Word spread fast. I felt my phone was going to collapse with texts.

Finally, my ading (my unofficial little brother) Michael came to the rescue but was stressing more than I was. "My car is shaky," he said and we waited for my friend Eileen. Eileen came; we were off to the hospital.

The short 10-minute drive to the hospital consisted of my husband calling me and then Eileen and then me again and well -- repeat.

Jex was waiting for me at the hospital entrance. We went in and the whirlwind began.
The admitting lady fiercely filed forms because my husband told her my water broke had broken and I began signing way too many forms as she looked at me blankly.

I waited a little and then they put me in a room. The nurse checked on me and asks me if I was having contractions while she hooked up a cluster of monitors all over my body with a rapid rhythm.

I had flashbacks of the old women I would encounter at work who would rub their hands all over my belly like it was their own. During my pregnancy I had a strange magnetism that made people want to give me advice. Strangers would feel the urge at random to tell me horror stories from their own deliveries that resembled Discovery Channel investigative documentaries. But still, I thought I was fearless until I heard the nurse.

“You’re 4 centimeters dilated, and your contractions are consistent,” she said. I looked at Jex with a look on my face that read too many profanities to name and then, “The baby is coming today, you’re not going home,” she said with a nonchalant, I-tell-this-to-everyone tone in her voice. My doctor ordered the nurse to put me up to Pitocin, which made the pain intensify to that Hollywood movie pain I had been dreading.

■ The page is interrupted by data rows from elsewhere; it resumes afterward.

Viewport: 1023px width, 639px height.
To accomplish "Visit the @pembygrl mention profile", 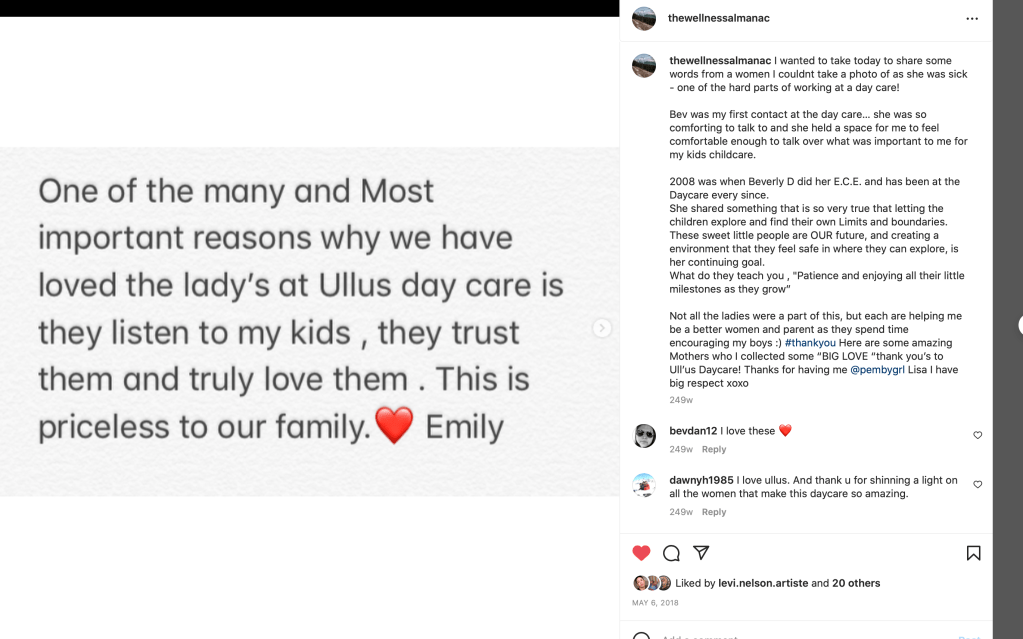I will coord(878,369).
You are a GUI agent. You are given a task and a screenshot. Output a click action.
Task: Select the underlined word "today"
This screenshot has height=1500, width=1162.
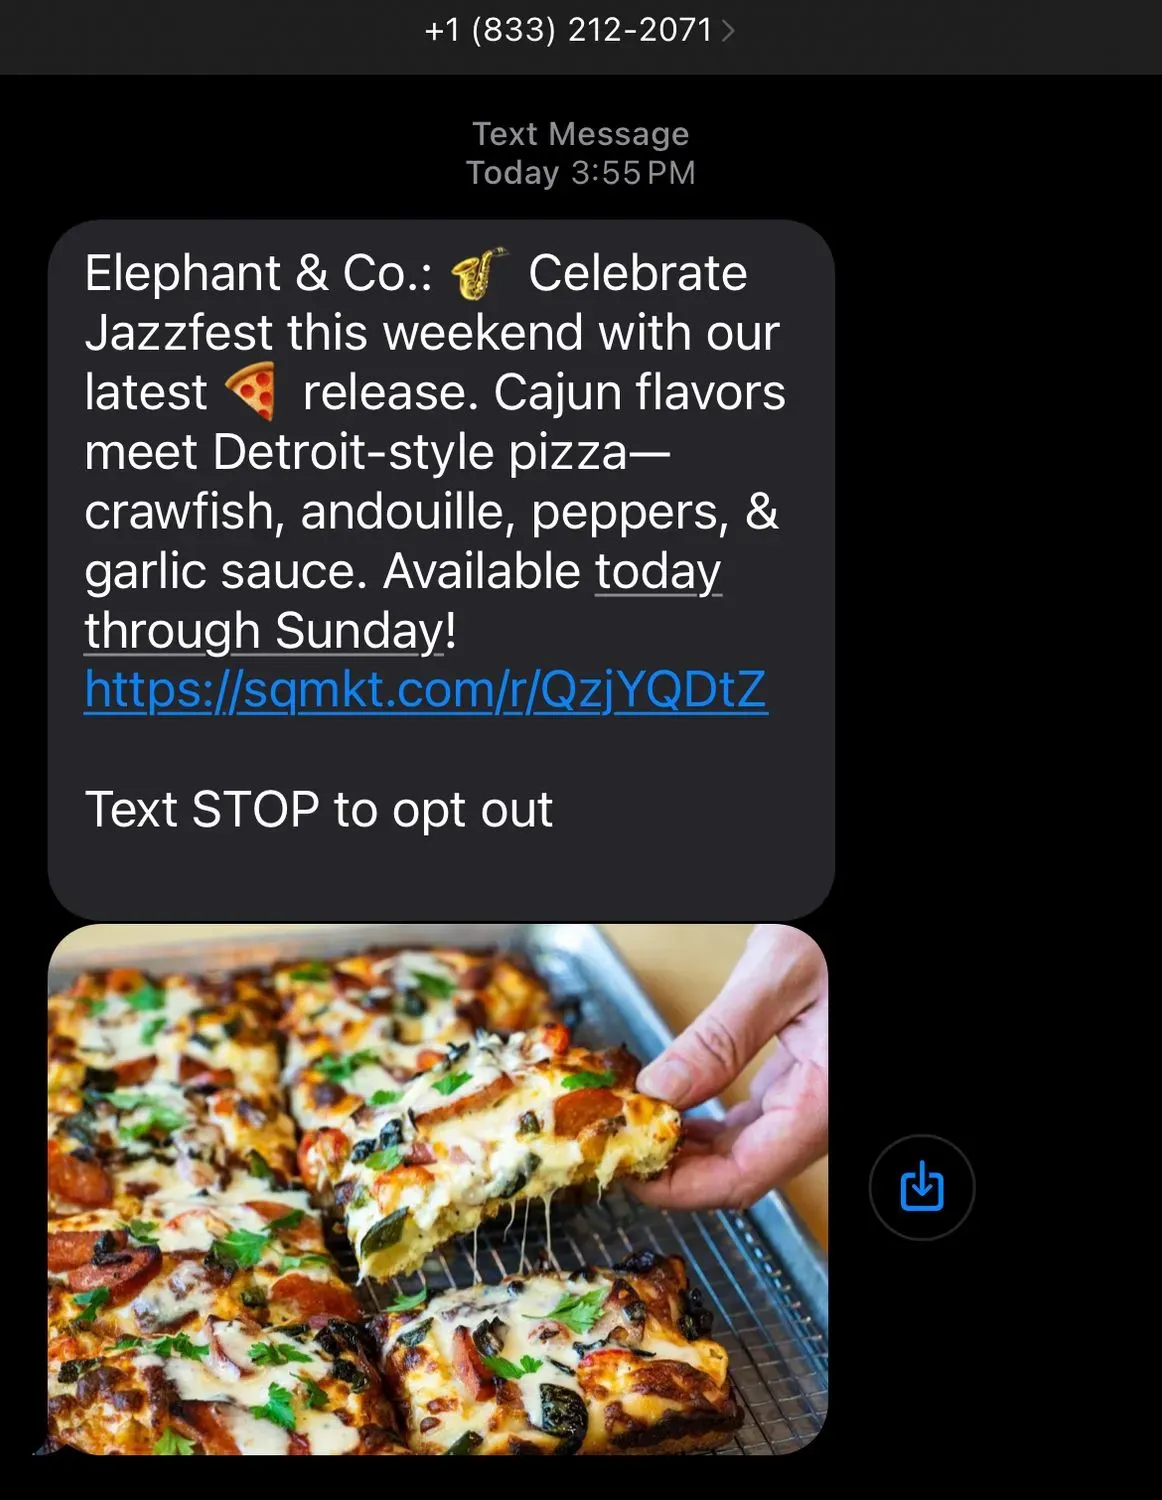pyautogui.click(x=658, y=572)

In the meantime, all I can remember is Jex frantically calling and texting all of California while I lay there holding his hand, tired and in pain with an oxygen mask on.

My mom and dad came to the hospital and my mom went into medical mode because she’s been an RN for 30 plus years. She read my monitors and looked at the dosage on my IV. I felt like my own mom was diagnosing me while slowly, my in-laws, sisters, and nephew trickle into my room.

I decided I wanted an epidural, which I then discovered was the greatest invention known to man. Everything was numb and I had time to relax. By this time, the nurse informed me that she’s not going to page my doctor because I won’t be able to feel anything from the epidural and she didn’t expect me to push for at least another three hours. A couple of minutes passed and then I told Jex I could feel it. I just knew she was wrong.

I buzzed for another nurse. She checked on me, “You’re ready,” she said.

No amount of research can prepare someone for the blur that came next.

The nurse paged my doctor, set the room up - and my mom and Jex stood on both sides of me.

I was hot, and all I could think was I really wanted ice cream. The nurse started yelling out numbers like a drill sergeant, counting from one to 10. My doctor arrived soon after and he said, “Wow, you’re fast.”’

 I suddenly turned into an acrobat as the ha he-ha-he-ha-he-ha-he breathing pattern I perfected over four weeks of Lamaze class turned into “AHHHHHHHHHHHHHHHHHHHH” in the few seconds before my daughter made her big debut.

I was exhausted, sweating, and out of breath, the most consuming nine hours I ever experienced.

I thought, I still wanted ice cream, but this was so much better.

And there she was my slimy, beautiful, tiny baby girl. The nurse cleaned her up and all I could hear was her announcing measurements while my mom held my hand and Jex looking over at her in awe.

The nurse put her on my chest.

She looked up at me with her big almond-shaped eyes with her tiny six pound fourteen-once body; she was perfect.